After several months in England it was off to the Republic of Ireland (please don’t call it the South, we hate that). Now Dublin, THIS was home. Home number 1 has always been and always will be Ireland. I grew up there. I speak Gaelic. I love a good ceile (that’s an Irish set dance if you weren’t sure).
We had 3 different houses in Dublin. I don’t know if you’re counting but that was 7 different houses we had lived in before I turned 12. Perhaps you see why the word home confuses me somewhat. I don’t know if I can class home as a building. There’s been too many of those. Let’s rule that option out. Despite Ireland being the first home I remember, there was always something in me that longed for New Zealand. The land where I came from, the land that bewitched my parents, the land that I knew I would return to one day. Then there was another home. A rather unexpected one. It was Dublin airport. It was the planes.

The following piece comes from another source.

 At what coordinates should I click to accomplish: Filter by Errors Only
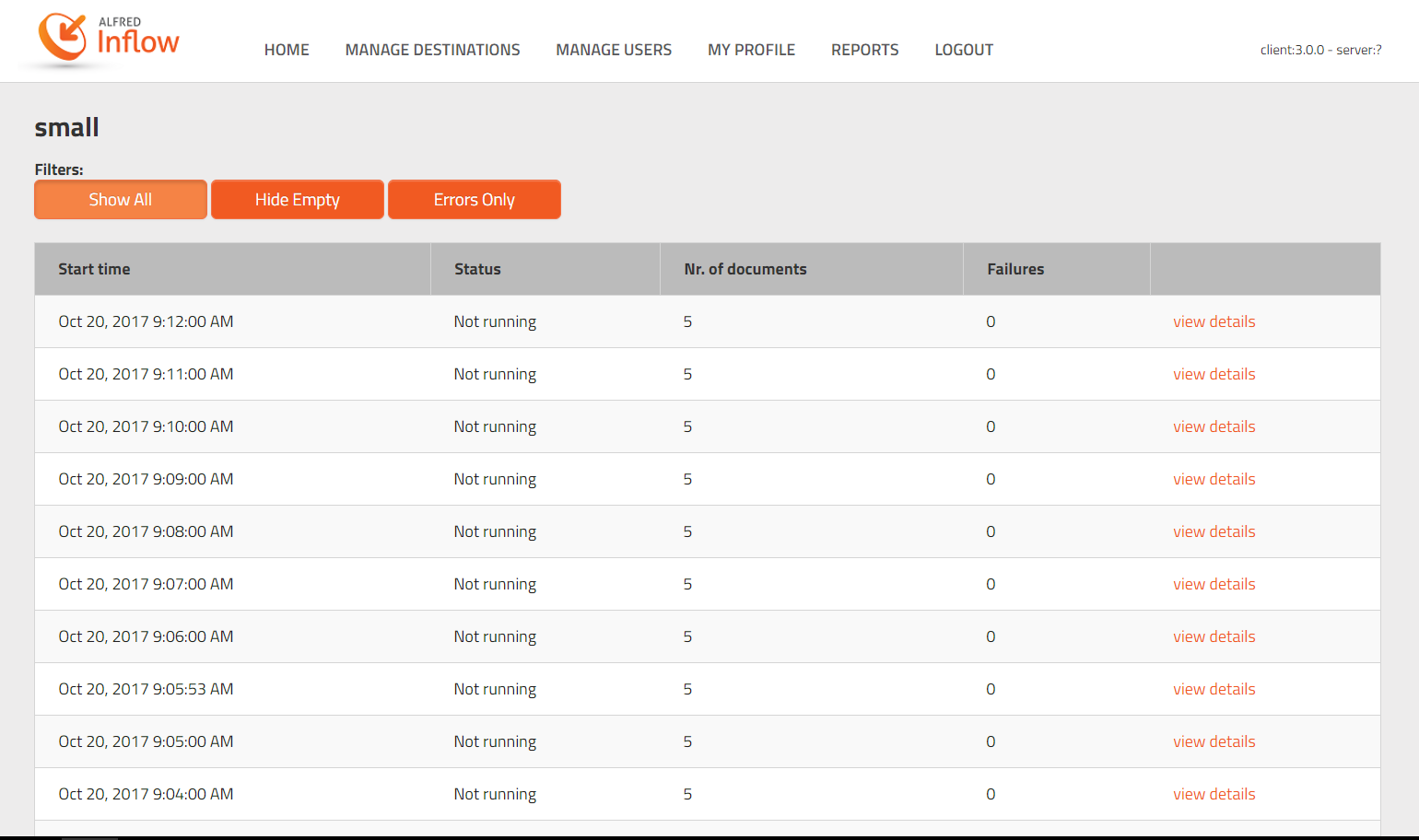pos(475,200)
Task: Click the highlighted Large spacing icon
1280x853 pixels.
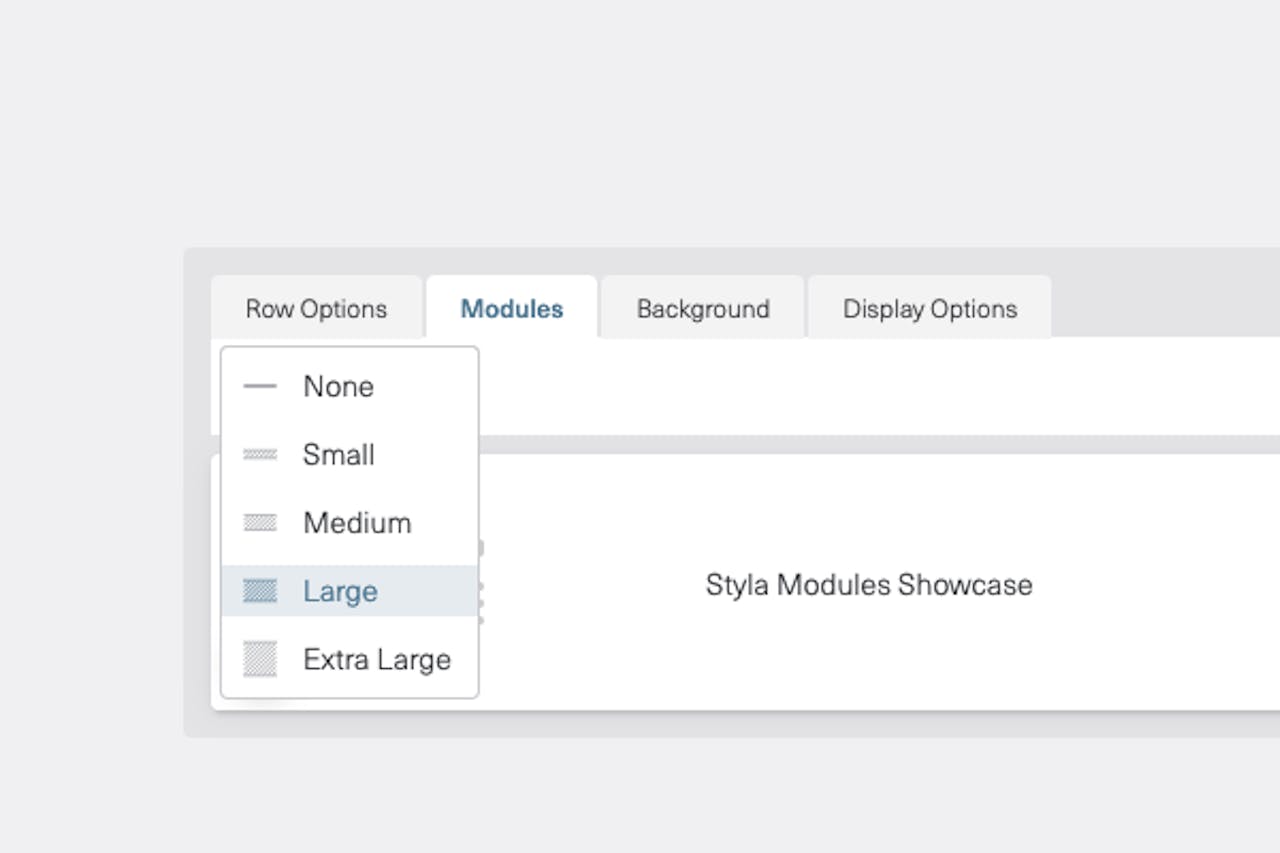Action: pos(260,591)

My mother had thrust the world at our feet. School was never an issue, we would catch up. By the age of seventeen I, along with my sister, had been to places that most adults dream of visiting. Singapore, Mexico, Australia, Thailand, America, Canada, New Zealand, etc. I was a pro before most teens has even thought about a gap year. If the airport is my home then my passport is the key to the front door. I love that little legal document so much that I almost had a heartattack when I was ased to send my passport away in order to receive my driving license.
Eventually, when I was 21, I made my way back to Wellington, New Zealand. It was not the first time I had returned but it was the first time I had returned alone. This was where I encountered my third home. The minute I stepped off the plane I felt my body relax. It felt like being taken into the arms of a loved one after a long time away. Part of me belonged there, it always had and it always will. This was when I knew that my feeling of “home”, in New Zealand was not just because of family. I was alone and yet I felt it still. So now I knew that home definitely meant more than where your family was.

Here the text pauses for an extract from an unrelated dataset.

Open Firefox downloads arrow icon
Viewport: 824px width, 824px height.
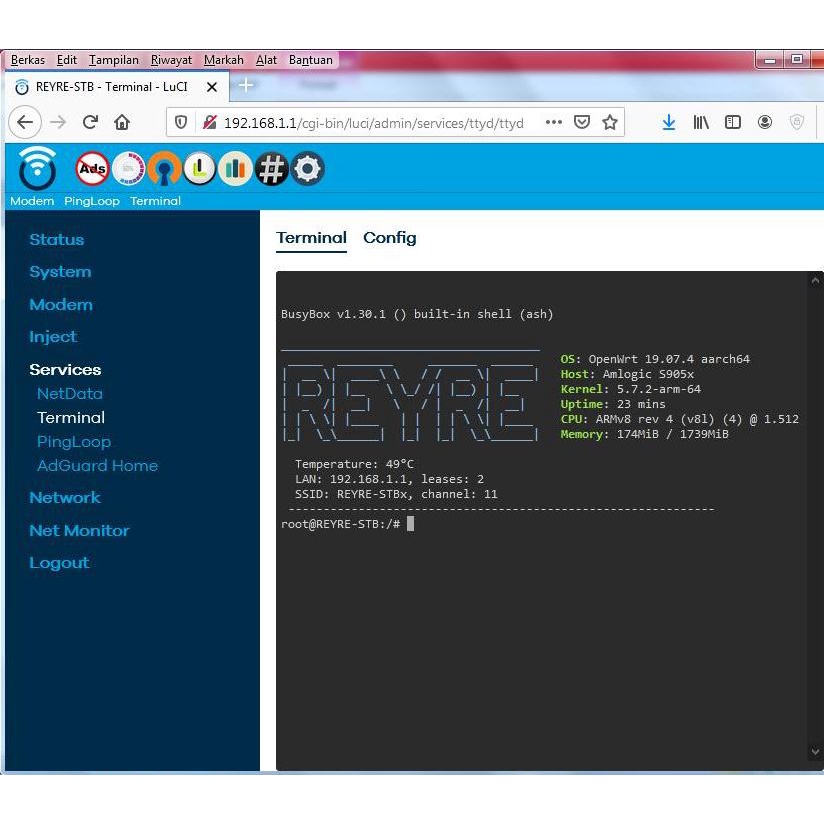[669, 122]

The most unexpected of homes that I claim is Torbay in Devon. I moved from Dublin to Devon when I was 23 and never once did I think that I would call anywhere in England home. However, I surprised myself. I found a home between the forest and the sea, in the community of wonderful people I met there. That place took root in my heart. Though in comparison to the others I had only spent a short amount of time there (two years), so many great events, changes, revelations and relationships took place in that little piece of England that I will always feel at home there. By this stage I was SURE that home was less about geography and more about feelings and experiences.
I had two apartments in England, and one in New Zealand. So that’s 10 physical places I have lived in my life. But only four homes. I’m not sure if that’s good going or not? I think I’m probably lucky to have more than one home.
So, what does home mean to me?
For me, a home is where you are safe, where you are relaxed, where you are at ease, where people care for you, where your soul soars. Home is where, no matter how bad things get, everything will always be ok. Home is where a good laugh and a long sleep will fix anything. It feels like a warm, comforting safety net.
You can tell it by the smile that refuses to leave your lips as you think of it and most of all you will recognise it when everything goes wrong. It is the place you want to run to when you don’t know what to do. Home is the place in the back of your mind that you will always return to no matter how long it has been
And no matter how long it has been, home will always rise up to greet you with open arms. Whether it’s a person, a place, a building, it will be there, ready and waiting for you. So don’t be afraid to leave home, because it will always be right there when you come back.